10.4. Limitations of the Newly Established Measurement Chain after the Upgrade

However, the newly developed functionality is limited by several factors, e.g., the limited capabilities and modes of the variable load character. These constraints mostly arise from the nature of the basic engineering and design of the upgraded test machine. In this particular case, the machine could operate in either tension-only or compression-only mode, i.e., without the ability to change the sign of the stress during a single-load cycle. This therefore means that it is not possible to carry out a measurement with an alternating symmetrical or alternating asymmetrical cycle. Another technical limitation was related to the possibility of loading rather only in soft loading mode, i.e., with a controlled total load value. This mode is less suitable for low-cycle fatigue measurements, for which measurements in the hard loading mode, i.e., with a controlled specific or total strain value, are more preferred. These factors were also determined by the mode of actuation, which in this case was not preferred electrohydraulic but only electromechanical. One of the other limiting design factors is the relatively low maximum switching frequency at the level of only 0.1 Hz, which cannot be increased without a fundamental redesign of the device.

10.5. Overall Evaluation of the FZP 100/1 Upgrade

By means of the presented modifications, upgrades and digitalization, this example presents a demonstration of the possibility of reincarnation and extension of the moral life of possibly other, newer but also older equipment and their adaptation to the current needs of material testing based on experimental stress and strain analysis, with computer-aided experimentation.

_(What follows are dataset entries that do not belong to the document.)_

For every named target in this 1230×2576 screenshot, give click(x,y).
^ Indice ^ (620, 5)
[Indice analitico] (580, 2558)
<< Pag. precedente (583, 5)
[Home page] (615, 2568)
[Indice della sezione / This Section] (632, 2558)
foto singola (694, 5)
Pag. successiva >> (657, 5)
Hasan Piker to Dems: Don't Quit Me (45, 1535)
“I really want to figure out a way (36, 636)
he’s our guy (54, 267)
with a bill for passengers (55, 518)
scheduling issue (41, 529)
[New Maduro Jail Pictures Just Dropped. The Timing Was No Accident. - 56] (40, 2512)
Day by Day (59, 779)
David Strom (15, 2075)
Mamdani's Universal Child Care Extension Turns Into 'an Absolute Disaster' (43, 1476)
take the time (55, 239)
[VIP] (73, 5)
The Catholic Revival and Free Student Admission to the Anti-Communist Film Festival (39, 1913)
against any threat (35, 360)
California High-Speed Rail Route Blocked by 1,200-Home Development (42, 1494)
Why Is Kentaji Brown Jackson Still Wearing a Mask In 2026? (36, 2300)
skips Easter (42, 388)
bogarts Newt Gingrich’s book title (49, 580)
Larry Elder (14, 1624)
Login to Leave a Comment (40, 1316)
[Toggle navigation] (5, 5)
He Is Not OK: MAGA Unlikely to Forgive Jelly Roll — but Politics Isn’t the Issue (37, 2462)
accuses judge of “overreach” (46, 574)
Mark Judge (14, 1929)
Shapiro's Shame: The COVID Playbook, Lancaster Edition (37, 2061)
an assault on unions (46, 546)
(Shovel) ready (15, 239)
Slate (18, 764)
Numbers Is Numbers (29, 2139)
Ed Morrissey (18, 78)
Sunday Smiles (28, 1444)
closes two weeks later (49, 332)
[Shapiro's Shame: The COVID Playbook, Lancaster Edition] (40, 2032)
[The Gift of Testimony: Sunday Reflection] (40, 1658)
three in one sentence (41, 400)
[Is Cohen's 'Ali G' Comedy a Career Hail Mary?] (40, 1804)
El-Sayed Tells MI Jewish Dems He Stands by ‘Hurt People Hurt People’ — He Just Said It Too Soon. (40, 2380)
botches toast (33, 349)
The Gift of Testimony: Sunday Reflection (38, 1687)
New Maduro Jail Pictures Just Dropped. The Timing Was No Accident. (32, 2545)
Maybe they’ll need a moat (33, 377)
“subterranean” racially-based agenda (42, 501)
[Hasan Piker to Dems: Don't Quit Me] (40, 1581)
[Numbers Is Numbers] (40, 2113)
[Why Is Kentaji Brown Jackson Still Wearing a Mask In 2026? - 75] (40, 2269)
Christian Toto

These systems, many times still with control, management and registration of results on an analogue basis after digitization, allow the measured data to be further exported and processed in other or third-party analysis programs. At the same time, it was a demonstration of the possibilities of how, on the basis of simple modifications, an existing device can be transformed into a functionally and time-limited operation mode, but at the same time in a mode that was perhaps not foreseen by the manufacturer of the device itself.

10.6. Considerations for Further Upgrade of the FZP 100/1

Considerations for further possible upgrading of the device could also be directed to its modification for measurements not only in the tension–pressure mode but also in a limited mode for the purpose of cyclic loading of specimens during their torsion or even bending.

11. Conclusions

The subject of this paper was the upgrade and modernization of the already existing older universal test equipment HECKERT FPZ 100/1. The aim of the designed, implemented and functionally verified upgrade was the partial digitalization of its exclusively analogue functions of the control, indication and recording processes of sensed and measured data and their analogue outputs. The proposed and implemented procedures were used to investigate the possibility of modifying equipment preferably designed for tensile or compression tests to also perform fatigue tests under simple cyclic tensile–compressive loading.

Some limitations, mainly of a technical nature, were already known before the start of the preparation of the upgrade of the equipment and these limit certain upgrade methods. It is evident that the design and implementation of all modifications to any legacy test equipment will always involve some compromise, tied to the consideration of all major factors, mainly of a technical and economic nature, and taking into account any necessary trade-offs that may arise, with respect to the resulting level and type of functionality and the parameters achieved by the equipment so upgraded.

In this case, however, a measurement chain linking a universal testing machine and a vibration pulsator with a partially digital interface and data acquisition with the ability to perform fatigue tests in a limited mode has been developed at relatively low cost. With this characteristic, this activity can be described as an interim solution and replacement of the orders of magnitude more expensive commercially available systems of today preferably for education purposes or less demanding research purposes or tasks for engineering practice.